Fognigma Has Global Reach

In order to properly engage in offensive cyber operations, organizations need global access. This is another area where Fognigma shines. Because of Fognigma’s structural nature, all the parts of the network and internal communication components can be built in different areas of the world. If you needed a file share residing in India, you could have just that (built in a few mouse clicks). All users granted access to that file share could access it when they connect to your MPN from wherever they are in the world.

Fogngima Networks Span the Globe

Fognigma also gives you global reach in an intelligent manner. Meaning, it normally doesn’t behoove an organization involved in operations in one part of the world to appear to be coming from another part of the world. Fognigma solves this by the properties of an MPN’s exit points. Without going into too much technical detail here, users leave an MPN by going through admin-created exit points. Once a user goes through an exit point to the Internet, their IP matches the country in which the exit point is located. This is invaluable when not wanting users to appear to be foreign to the part of the world in which they are conducting operations.

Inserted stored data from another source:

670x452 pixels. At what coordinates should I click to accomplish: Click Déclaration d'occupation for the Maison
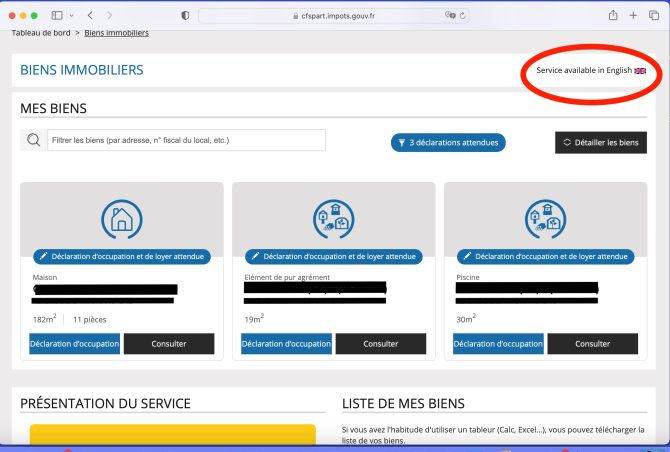75,343
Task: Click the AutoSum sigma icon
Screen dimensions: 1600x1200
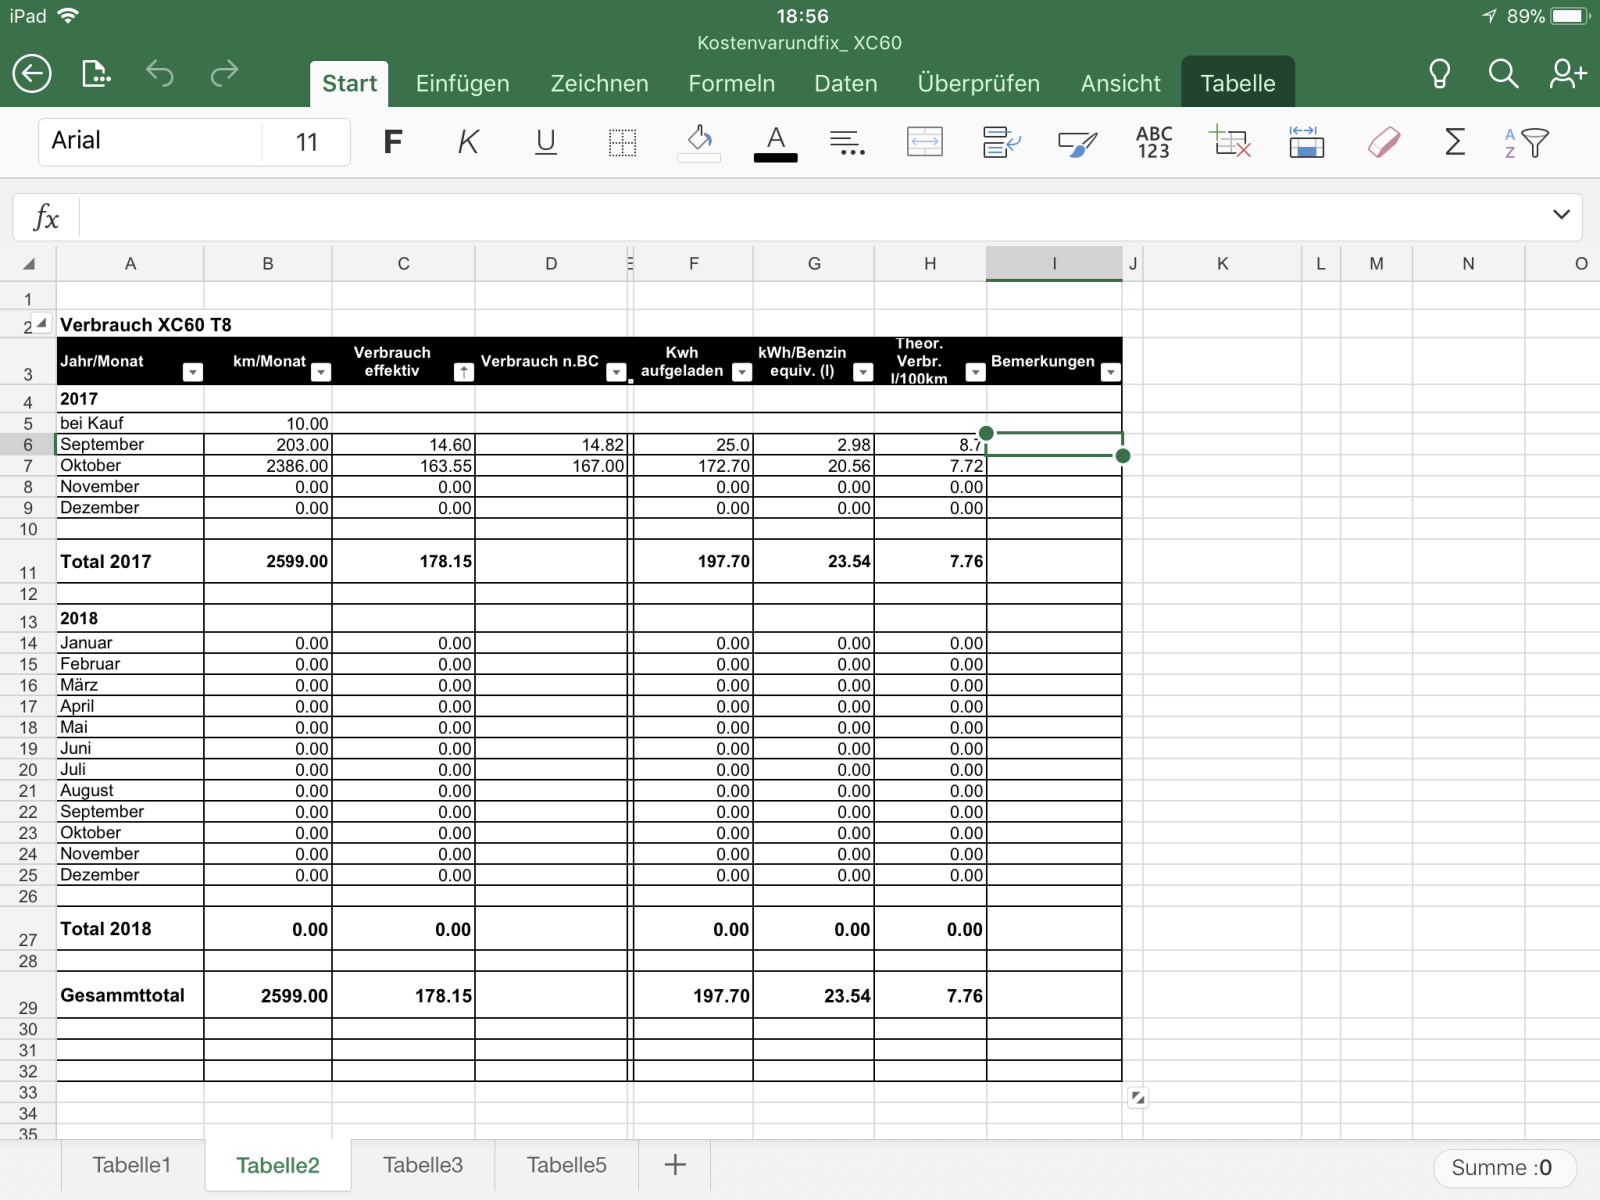Action: point(1455,143)

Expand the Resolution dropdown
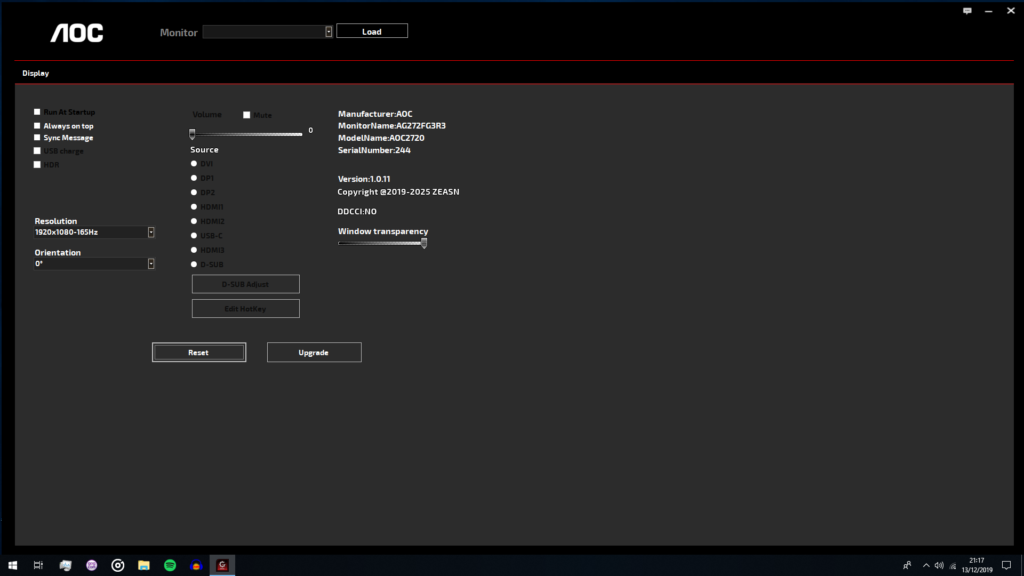click(x=151, y=232)
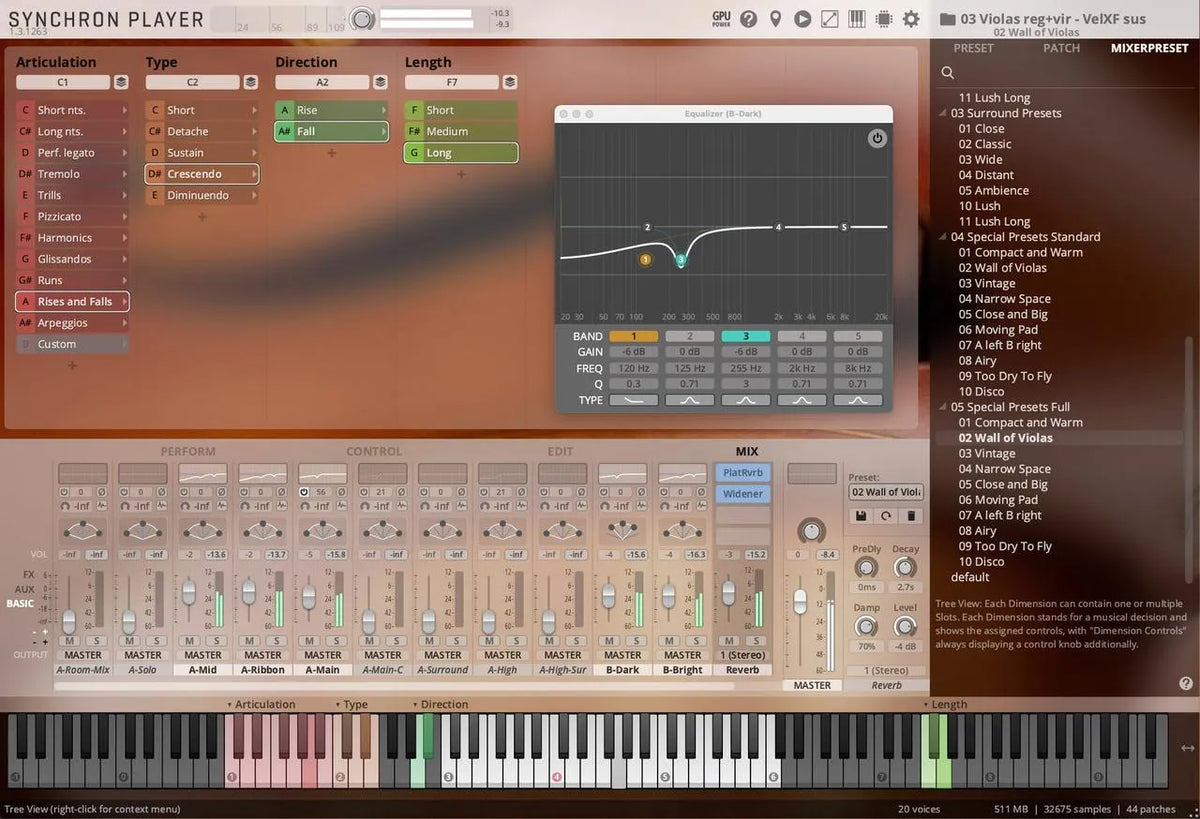Click the virtual keyboard icon in the toolbar

(x=856, y=18)
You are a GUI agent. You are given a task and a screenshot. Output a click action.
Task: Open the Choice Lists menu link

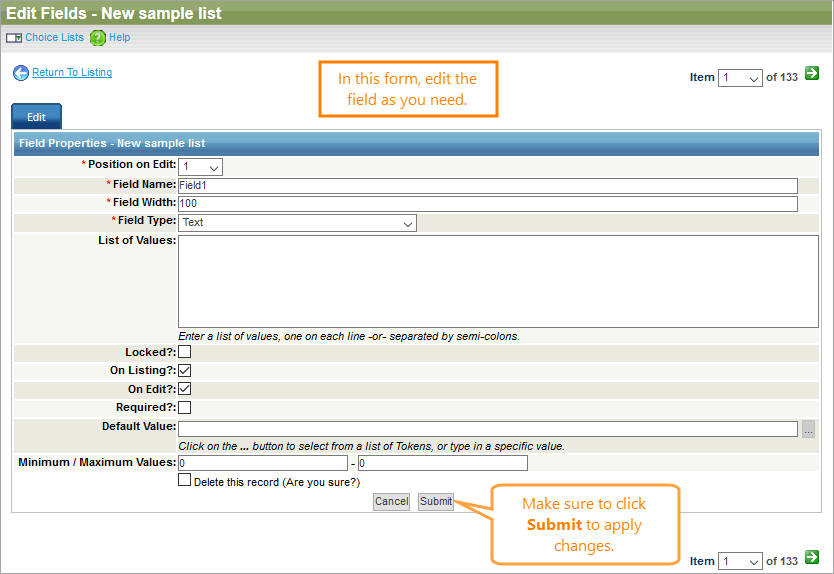[x=54, y=38]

Fognigma Provides the Tools for Offensive Operations

But, Fognigma isn’t just an invisible network. Inside your MPN is a suite of communication and collaboration components which allow your operations to stay in constant contact. As soon as your device connects to your MPN, you’ll have access to: traceless telephony (with a misattributable call chain feature for safely communicating with untrusted external parties), protected video conferencing, and secure chat messaging. A file share is also hidden within your MPN for the safe storage and transfer of files.

secure telephony
Secure Telephony

And then there’s Fognigma’s superpowered Virtual Desktops (VDI). Fognigma’s VDIs have all the features of normal VDIs plus many more that only Fognigma can deliver. For instance, you can now transfer files from a USB directly to your VDI, completely bypassing the host computer. If there is a file on the host computer you wish to transfer, you can copy it to your VDI as easily as dragging and dropping it. Fognigma VDIs can be used as a super anonymous and temporary way to access other MPN. For example, you could initialize a VDI, connect to a video conference inside your MPN (assured that the audio is also safe, as Fognigma ensures all audio is proxied to ensure no IP leak), communicate with your team, and then destroy the VDI when done. When any part of an MPN is destroyed, the components are wiped clean and completely overwritten by the cloud providers, eliminating all digital forensics. It’s as if none of it ever really happened.

Fognigma is the Base Offensive Operations Need

A secure cybersecurity base for offensive operations needs to be a multi-tool, a transformer, and a cloaking device which can fit in your pocket. It needs to make the world think you are doing one thing, when you are actually doing something else. It needs to separate the connected and connect the separated. And, most of all, it needs to do all of this without anyone realizing it’s doing anything at all. That list is a good summary of reasons why Fognigma was created. We wanted to give organizations that toolbox, that utility belt, that base on which to build their operational success. And more than that, Fognigma was developed (and continues to be developed) to give the US Government and its military forces the advantage on the world stage. Fognigma puts the power of cybersecurity in the hands of those who will use our technology to make the world a safer place for all of us.